Death and resurrection, I guess that’s what it’s all about.
I titled the post in the hope of the Resurrection rather than in the faith of the Resurrection. I think that’s a more accurate statement of where my spiritual situation stands at this juncture in my life. I was thinking about it on Sunday and realize that outside of my mom’s funeral service last year I haven’t been to church for the better part of four years. And it really didn’t bother me. I still think about religion, and God, and the Church a lot, but what I believe is a whole different thing.
A large part of me has come to believe that we who are privileged to live here in the US of A, with the freedoms we take so much for granted, our supermarkets full of the bounty of God’s creation, plentiful clean water to drink and food to eat, a governing system that, while far from perfect, is hands above just about any other on this planet, and everything else we tend to take for granted: well, perhaps this is what heaven is. We’re not enslaved by totalitarian regimes, the majority of our people don’t live amidst garbage and filth and poverty beyond anything we can imagine like folks do in large swaths of Africa and Asia. For all bitching and complaining we do, to be alive here in the USA of the early 21st century is where it’s at. It doesn’t get a whole lot better than this, is what I’m saying.
What happens after we die? Well, I’m not going to worry about it. When my time comes I’ll deal with it then and let God, whomever He, She, or It is, handle things from there. I like to live in the present: I find thinking about the past makes me feel melancholy and a bit lost – not because of what I have or haven’t done, or under achieved or over achieved in, it’s just those I’ve loved and everything I knew as I’ve grown to this age is increasingly lost to the passage of time. I look at my life and have very few regrets about anything I’ve done, decisions I’ve made or things I should have done differently, and can only ask how do I know whether I would have come out of them better or worse than I am now? You can’t dwell on that kind of shit – it’ll eat you alive.
So I focus on the present: the things I need to do at work, the quiet joys of relaxing on my back porch, the golf clubs left to complete my set, the books I’m reading, the tasks of everyday life at hand. As far as the future is concerned, Tracey and I have done as much as we can to plan and prepare for our retirements (mine coming much sooner than hers!), so it’s just prepare just in case you live long enough to experience it. I know things will change, some for the better, perhaps, most surely for the worse. But you can’t fixate and worry about it: life has its own way of coming at you just like it always has. Life is fleeting. Joy and anguish equally so. You deal with the cards you’ve been dealt and deal with it as best you can.
Which is why a candle burning in a little secluded prayer grove may seem a small gesture in the grand scheme of things, yet perhaps it means so much as well. It’s a gesture that recognizes there are much bigger and smaller forces out there that we simply can’t comprehend. And that, in the end everything comes down to death and renewal.
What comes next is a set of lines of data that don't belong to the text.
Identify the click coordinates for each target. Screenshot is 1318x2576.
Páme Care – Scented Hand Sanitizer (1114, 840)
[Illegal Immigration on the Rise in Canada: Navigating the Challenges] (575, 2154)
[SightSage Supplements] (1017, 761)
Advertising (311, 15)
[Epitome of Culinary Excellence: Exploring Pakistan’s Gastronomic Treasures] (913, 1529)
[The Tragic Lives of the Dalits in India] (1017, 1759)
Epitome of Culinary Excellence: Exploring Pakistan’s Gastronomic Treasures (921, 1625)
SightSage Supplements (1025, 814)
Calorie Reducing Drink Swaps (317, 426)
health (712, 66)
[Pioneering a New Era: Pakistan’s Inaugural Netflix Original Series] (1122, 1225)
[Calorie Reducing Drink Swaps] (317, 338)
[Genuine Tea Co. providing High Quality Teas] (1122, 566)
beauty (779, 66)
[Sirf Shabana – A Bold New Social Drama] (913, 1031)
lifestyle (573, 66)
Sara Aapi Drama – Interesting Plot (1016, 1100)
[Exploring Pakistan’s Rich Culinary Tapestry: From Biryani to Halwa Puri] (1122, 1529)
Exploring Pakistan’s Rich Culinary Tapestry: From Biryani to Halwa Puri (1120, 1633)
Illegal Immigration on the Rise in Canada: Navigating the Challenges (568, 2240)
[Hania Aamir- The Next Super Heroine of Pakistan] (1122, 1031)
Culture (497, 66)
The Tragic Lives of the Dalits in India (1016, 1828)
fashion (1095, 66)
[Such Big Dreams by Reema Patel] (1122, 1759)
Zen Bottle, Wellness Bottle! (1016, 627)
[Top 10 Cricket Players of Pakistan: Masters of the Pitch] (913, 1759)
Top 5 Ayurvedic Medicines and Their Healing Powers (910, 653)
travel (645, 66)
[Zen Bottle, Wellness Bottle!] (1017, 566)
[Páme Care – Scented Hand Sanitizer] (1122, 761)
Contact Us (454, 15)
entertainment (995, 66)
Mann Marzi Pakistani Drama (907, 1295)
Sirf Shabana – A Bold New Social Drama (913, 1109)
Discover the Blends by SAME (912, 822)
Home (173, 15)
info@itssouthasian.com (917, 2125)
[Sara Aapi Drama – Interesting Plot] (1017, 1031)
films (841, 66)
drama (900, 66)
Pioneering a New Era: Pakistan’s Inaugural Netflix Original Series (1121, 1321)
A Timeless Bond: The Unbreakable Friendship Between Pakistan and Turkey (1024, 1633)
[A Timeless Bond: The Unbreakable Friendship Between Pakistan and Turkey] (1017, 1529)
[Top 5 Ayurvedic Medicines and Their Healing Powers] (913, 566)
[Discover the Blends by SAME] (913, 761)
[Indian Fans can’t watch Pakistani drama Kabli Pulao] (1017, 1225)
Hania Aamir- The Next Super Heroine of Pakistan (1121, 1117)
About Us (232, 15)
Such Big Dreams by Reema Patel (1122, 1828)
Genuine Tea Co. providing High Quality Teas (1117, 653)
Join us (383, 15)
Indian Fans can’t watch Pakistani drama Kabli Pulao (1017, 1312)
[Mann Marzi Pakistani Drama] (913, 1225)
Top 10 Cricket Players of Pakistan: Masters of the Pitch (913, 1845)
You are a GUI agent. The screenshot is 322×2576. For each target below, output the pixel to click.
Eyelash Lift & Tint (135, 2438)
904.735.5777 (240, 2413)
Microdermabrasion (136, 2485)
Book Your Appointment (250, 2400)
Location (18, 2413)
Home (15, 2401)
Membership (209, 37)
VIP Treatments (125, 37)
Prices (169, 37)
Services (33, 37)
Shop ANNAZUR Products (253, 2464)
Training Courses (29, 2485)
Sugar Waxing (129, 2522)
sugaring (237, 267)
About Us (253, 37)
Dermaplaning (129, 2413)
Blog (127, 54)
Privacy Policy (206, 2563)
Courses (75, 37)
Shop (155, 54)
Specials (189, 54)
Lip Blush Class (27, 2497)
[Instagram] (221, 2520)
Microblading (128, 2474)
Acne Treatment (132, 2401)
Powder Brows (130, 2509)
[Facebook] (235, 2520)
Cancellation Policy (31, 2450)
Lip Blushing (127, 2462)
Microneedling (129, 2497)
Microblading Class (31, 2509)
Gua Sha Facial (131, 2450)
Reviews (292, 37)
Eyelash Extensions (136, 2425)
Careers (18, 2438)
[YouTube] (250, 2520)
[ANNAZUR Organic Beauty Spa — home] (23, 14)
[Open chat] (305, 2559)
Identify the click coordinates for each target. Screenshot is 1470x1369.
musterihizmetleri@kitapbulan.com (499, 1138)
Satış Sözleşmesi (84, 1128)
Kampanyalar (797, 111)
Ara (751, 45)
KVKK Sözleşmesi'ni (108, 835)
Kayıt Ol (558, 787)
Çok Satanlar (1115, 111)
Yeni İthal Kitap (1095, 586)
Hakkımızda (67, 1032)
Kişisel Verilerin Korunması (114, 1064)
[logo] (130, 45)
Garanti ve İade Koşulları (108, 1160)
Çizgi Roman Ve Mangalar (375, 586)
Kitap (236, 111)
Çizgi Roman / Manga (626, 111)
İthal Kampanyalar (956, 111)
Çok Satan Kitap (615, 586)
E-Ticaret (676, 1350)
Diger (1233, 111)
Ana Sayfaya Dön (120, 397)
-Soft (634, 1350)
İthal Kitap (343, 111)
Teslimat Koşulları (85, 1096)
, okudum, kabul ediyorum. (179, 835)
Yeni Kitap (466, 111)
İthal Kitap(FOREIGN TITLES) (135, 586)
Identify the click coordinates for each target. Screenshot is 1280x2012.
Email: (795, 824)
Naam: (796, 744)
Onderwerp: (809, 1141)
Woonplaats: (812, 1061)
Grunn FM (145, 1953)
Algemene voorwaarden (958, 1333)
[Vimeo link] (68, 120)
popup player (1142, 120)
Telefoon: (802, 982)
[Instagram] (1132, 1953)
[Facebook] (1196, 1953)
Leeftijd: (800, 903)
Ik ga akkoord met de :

It may not be resurrection in the most Christian of terms, but it’s a symbol of how tenuous our holds are on our own little existences that mean even more little in the long run. It’s my own little reminder of just how fragile life is, and how important it is to live every day to its fullest, ever mindful that my life, just like that candle’s in the prayer grove, and just like all those fallen flowers that were once so full of life and color, has its limits.